HAMBURGER SZENE VON KATHARINA SCHIPKOWSKI
: Vertrauen ist gut, Konfetti ist besser

Ein Aktivist mit Affenmaske nickt beschwichtigend. In der Hand hält er eine Banane

Die AktivistInnen des „Kollektiven Zentrums“ (Koze) haben sich in Schale geworfen: Einer hat ein dunkelrotes Abendkleid über sein blaukariertes Hemd gezogen, Perlen glitzern auf der Brust. Ein anderer trägt Jackett zu seiner Hasskappe. Eine Aktivistin raucht eine Zigarette durch ein rotes Tuch, das ihren Mund verdeckt.
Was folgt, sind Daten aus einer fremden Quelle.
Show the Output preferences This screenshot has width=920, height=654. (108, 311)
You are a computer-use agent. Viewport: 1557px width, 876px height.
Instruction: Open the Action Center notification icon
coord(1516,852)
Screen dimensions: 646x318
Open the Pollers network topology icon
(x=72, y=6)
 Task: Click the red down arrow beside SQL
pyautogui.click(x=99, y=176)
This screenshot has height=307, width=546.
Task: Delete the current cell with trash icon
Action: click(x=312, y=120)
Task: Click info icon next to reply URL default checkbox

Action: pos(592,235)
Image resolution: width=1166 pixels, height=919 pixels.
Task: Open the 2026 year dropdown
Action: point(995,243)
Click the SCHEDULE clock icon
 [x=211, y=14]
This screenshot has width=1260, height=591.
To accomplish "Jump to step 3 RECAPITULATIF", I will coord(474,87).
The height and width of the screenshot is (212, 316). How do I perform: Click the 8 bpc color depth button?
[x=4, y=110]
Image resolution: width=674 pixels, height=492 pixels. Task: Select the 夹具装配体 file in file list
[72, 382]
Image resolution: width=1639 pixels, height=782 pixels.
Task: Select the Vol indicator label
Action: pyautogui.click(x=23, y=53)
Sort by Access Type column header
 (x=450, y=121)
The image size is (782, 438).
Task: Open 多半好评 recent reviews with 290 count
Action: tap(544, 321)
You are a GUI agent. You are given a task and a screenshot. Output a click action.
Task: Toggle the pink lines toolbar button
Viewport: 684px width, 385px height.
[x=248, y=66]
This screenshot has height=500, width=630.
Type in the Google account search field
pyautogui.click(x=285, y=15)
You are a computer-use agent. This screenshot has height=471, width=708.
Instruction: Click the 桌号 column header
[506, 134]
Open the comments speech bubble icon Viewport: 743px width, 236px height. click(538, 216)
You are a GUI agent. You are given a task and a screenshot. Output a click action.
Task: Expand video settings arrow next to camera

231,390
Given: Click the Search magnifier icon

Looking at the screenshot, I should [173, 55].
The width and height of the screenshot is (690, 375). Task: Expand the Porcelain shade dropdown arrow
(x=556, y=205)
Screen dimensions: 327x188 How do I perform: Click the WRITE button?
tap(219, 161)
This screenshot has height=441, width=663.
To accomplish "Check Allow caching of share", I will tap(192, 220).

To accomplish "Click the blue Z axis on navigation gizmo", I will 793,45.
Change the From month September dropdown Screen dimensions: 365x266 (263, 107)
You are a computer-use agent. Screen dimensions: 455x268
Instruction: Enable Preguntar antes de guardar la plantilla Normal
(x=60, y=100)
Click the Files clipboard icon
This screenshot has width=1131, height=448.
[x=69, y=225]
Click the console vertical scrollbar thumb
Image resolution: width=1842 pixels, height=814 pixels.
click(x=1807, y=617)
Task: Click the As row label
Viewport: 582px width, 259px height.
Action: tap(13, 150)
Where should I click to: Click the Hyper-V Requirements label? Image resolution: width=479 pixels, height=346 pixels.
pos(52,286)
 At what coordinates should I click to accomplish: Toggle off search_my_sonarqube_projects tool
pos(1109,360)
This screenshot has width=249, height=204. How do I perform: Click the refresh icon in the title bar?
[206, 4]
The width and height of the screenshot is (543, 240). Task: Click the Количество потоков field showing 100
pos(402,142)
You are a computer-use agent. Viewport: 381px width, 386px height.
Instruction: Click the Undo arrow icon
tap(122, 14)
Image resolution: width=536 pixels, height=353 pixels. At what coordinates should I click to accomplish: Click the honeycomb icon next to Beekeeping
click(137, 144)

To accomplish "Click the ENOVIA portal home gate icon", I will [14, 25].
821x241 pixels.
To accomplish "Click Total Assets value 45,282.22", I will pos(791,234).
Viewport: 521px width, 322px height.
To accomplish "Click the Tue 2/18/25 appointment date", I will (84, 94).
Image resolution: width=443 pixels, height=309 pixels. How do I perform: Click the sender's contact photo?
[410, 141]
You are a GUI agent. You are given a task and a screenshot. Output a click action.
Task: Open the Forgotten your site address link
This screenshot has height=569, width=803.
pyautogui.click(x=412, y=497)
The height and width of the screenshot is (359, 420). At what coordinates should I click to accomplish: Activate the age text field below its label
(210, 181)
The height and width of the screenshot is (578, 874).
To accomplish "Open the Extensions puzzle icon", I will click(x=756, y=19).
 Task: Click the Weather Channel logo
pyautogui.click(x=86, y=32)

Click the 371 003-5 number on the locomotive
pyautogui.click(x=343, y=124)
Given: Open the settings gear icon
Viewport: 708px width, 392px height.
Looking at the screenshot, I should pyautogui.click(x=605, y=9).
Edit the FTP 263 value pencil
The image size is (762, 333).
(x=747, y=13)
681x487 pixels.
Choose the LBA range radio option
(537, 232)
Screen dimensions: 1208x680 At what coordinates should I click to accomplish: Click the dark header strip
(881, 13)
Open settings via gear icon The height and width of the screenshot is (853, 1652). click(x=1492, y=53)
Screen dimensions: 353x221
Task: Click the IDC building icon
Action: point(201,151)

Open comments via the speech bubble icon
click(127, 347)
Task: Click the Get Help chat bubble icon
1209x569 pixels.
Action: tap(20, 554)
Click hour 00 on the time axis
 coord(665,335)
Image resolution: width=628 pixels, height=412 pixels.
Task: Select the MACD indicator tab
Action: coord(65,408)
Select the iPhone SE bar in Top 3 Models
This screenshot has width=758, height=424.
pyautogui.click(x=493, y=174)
Das Koze nutzt seit vergangenem Herbst Räume der ehemaligen Kita an der Norderstraße im Münzviertel. Eigentlich durften sie nur im Erdgeschoss sein, als es dort zu eng wurde, haben sie leerstehende Räume in den oberen Etagen genommen. Zum Ärger des Vermieters.

Am Montagmorgen nun erwartet das Koze Gäste. Der Vermieter hat sich angekündigt, ebenso der zukünftige Investor, der das Gebäude abreißen will und einen Neubau mit Sozialwohnungen und 400 Studentenapartements plant, und einige Fachkundige, die ein Schadstoffgutachten erstellen sollen. „Vertrauensbildende Maßnahme“ nennt das Bezirksamt diese Begehung.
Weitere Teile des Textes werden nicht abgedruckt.